Saved data entries:
┏━━

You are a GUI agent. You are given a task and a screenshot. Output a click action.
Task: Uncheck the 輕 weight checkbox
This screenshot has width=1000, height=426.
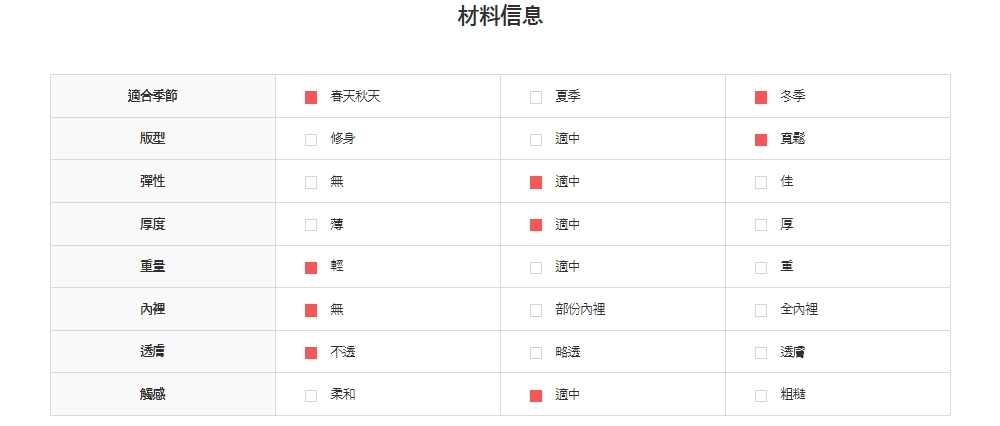coord(311,267)
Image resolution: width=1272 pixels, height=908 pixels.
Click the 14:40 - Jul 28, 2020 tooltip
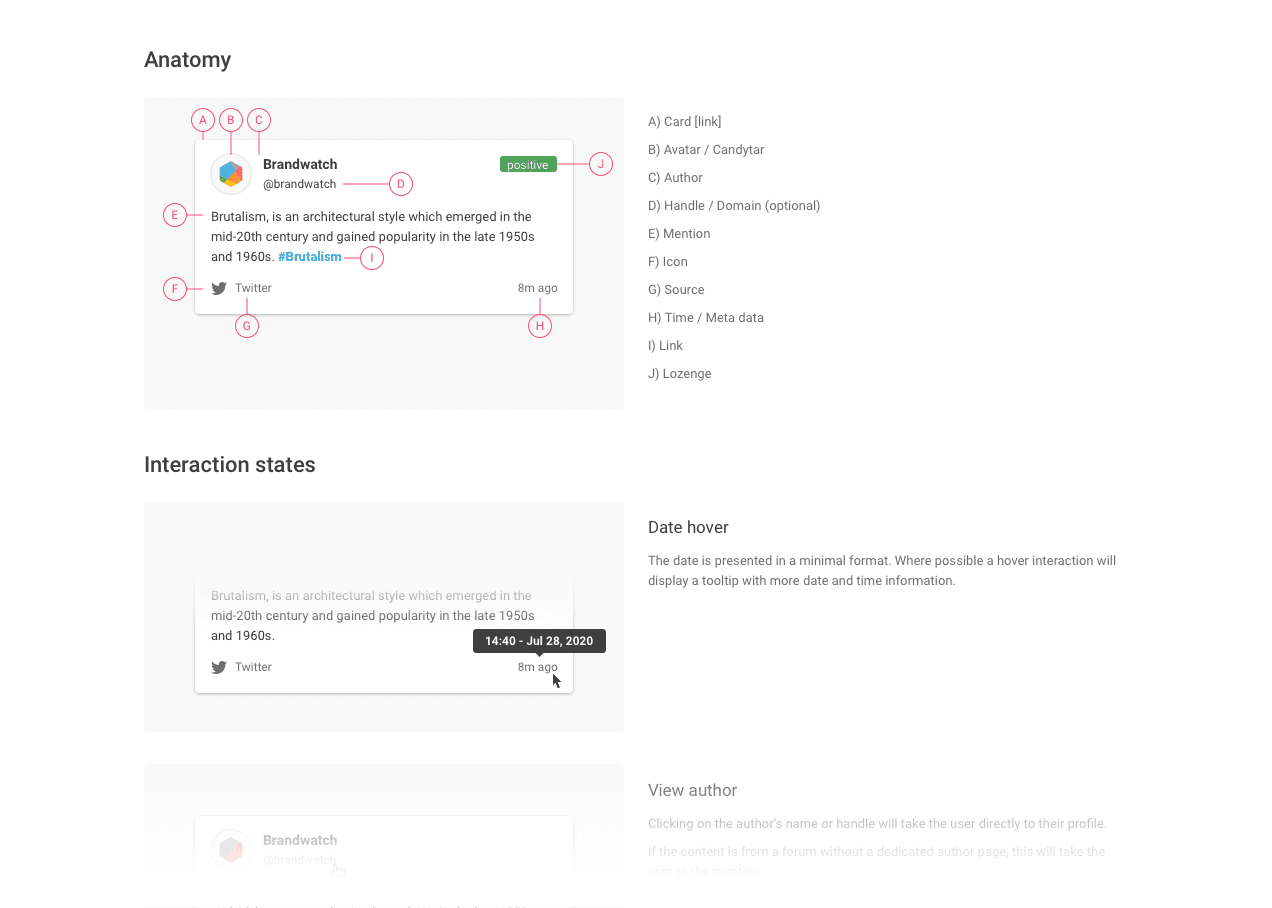point(539,641)
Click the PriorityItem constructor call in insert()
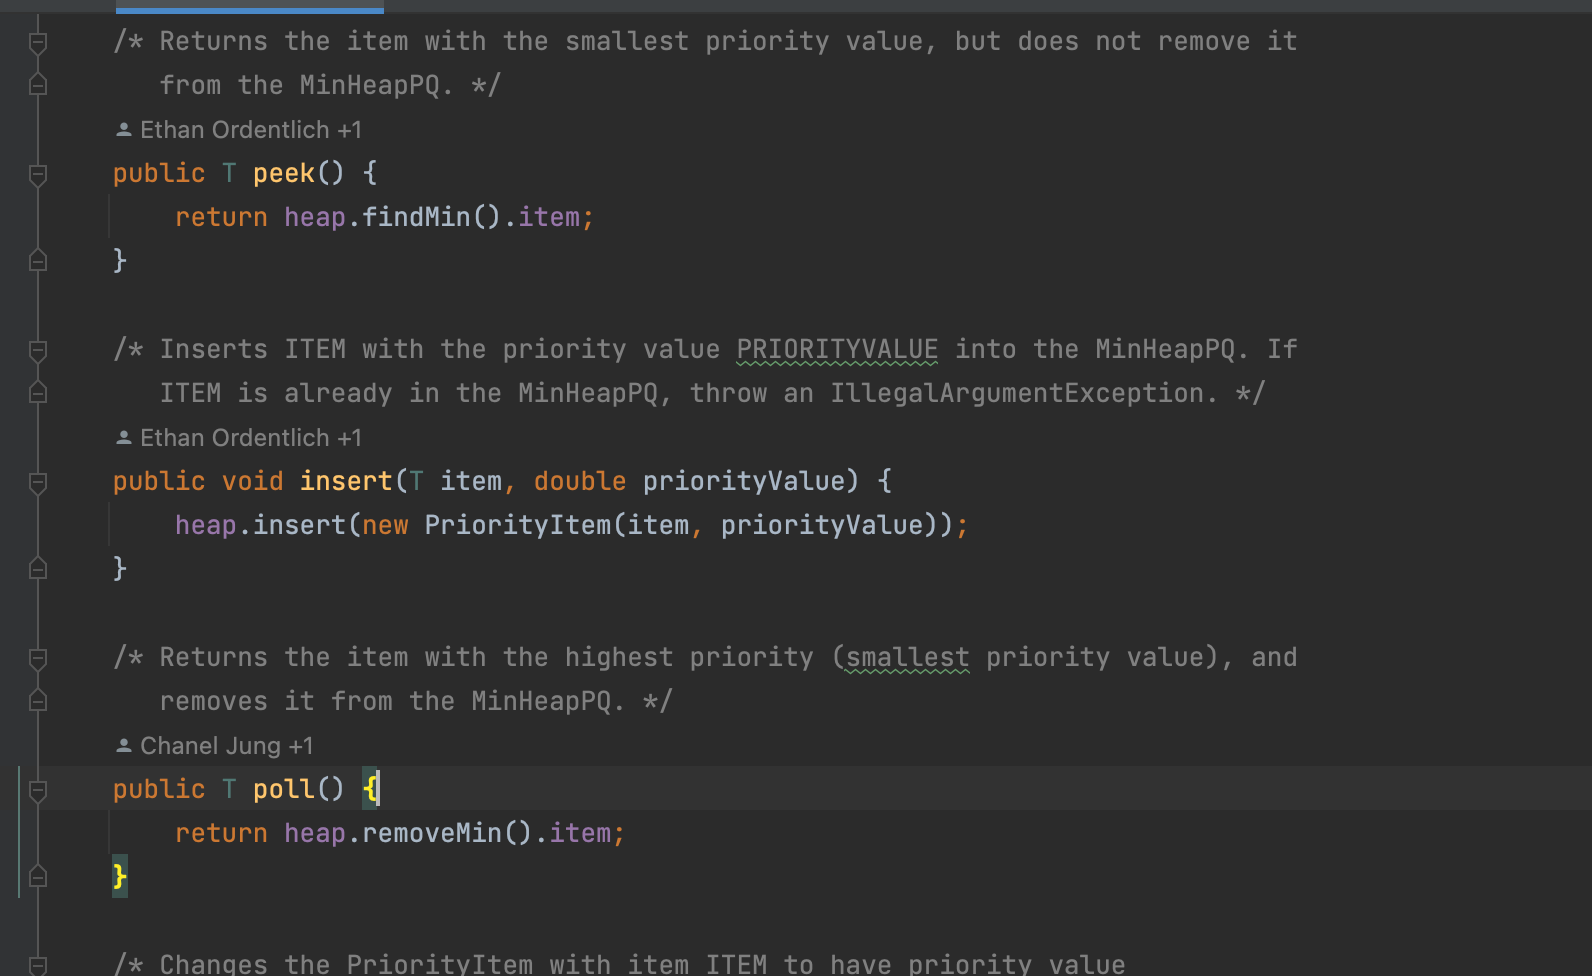This screenshot has width=1592, height=976. pyautogui.click(x=517, y=525)
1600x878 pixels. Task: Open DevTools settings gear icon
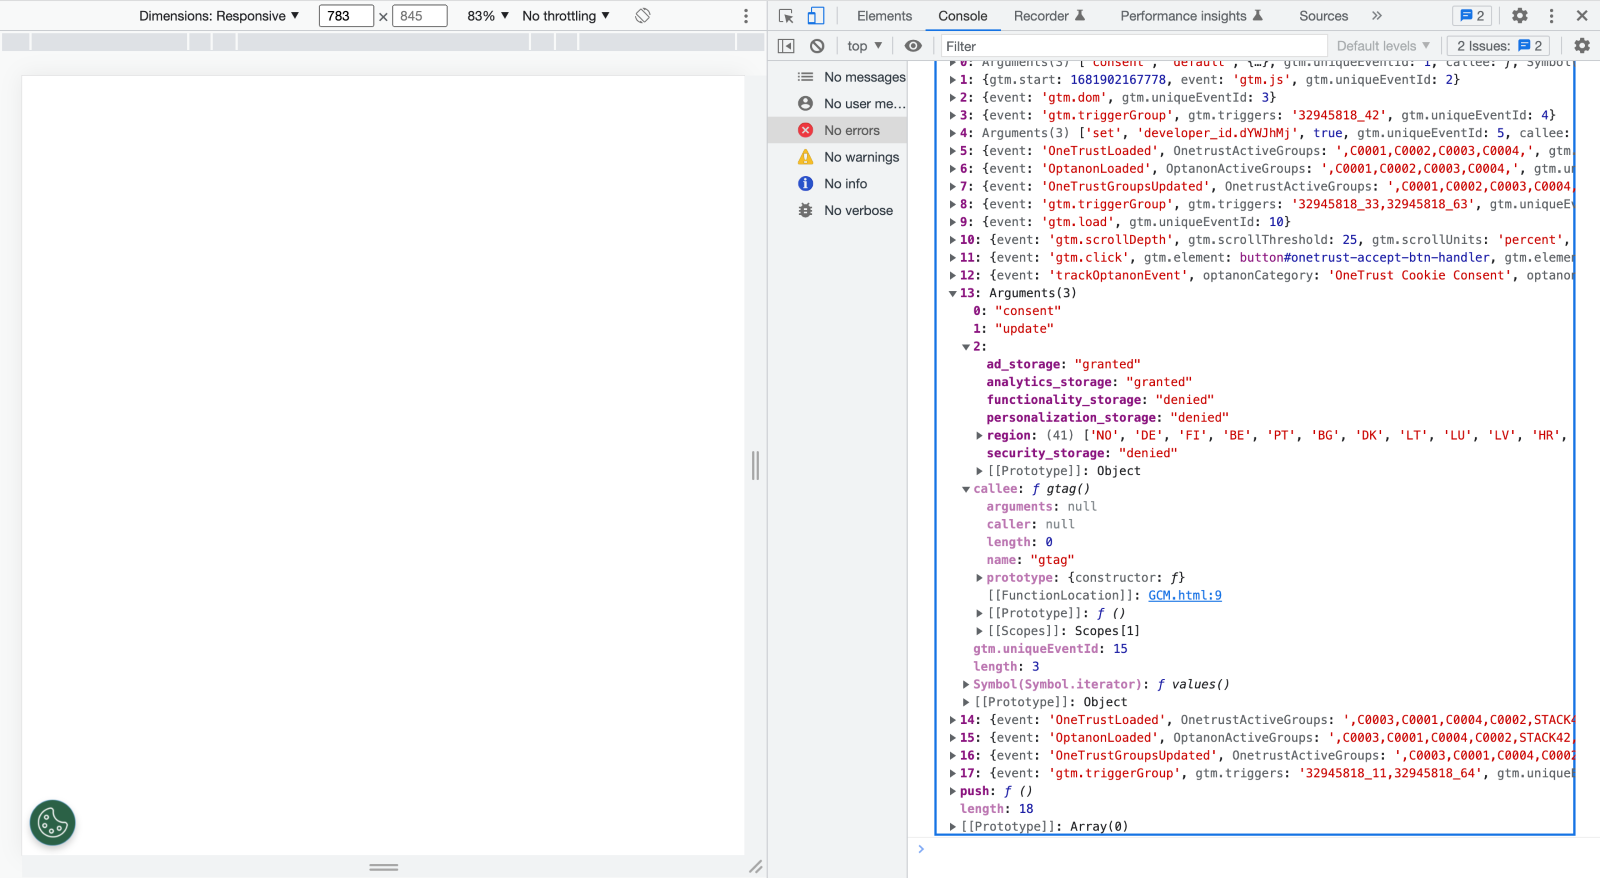point(1520,16)
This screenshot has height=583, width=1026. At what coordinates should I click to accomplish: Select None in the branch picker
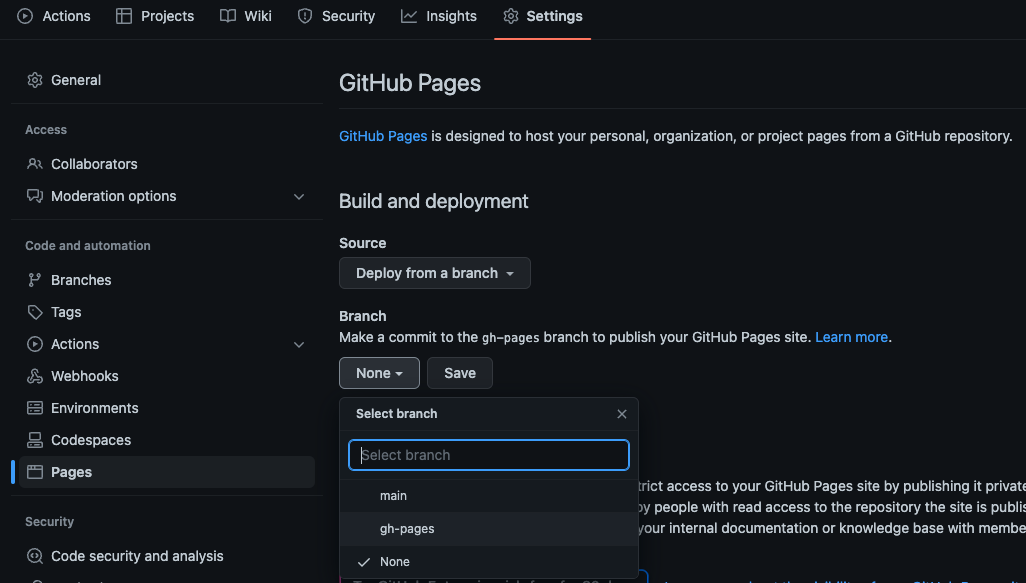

┗━━

**What is required**
Exactly as written above, print every line of the data but not its pictures.

**Solved problem**
You are a GUI agent. You are given a task and a screenshot. Output a click action.
Task: Uncheck the 輕 weight checkbox
This screenshot has width=1000, height=426.
coord(311,267)
Image resolution: width=1272 pixels, height=908 pixels.
Click the 14:40 - Jul 28, 2020 tooltip
point(539,641)
Click the PriorityItem constructor call in insert()
This screenshot has width=1592, height=976. pyautogui.click(x=517, y=525)
1600x878 pixels. Task: Open DevTools settings gear icon
point(1520,16)
This screenshot has height=583, width=1026. At what coordinates should I click to accomplish: Select None in the branch picker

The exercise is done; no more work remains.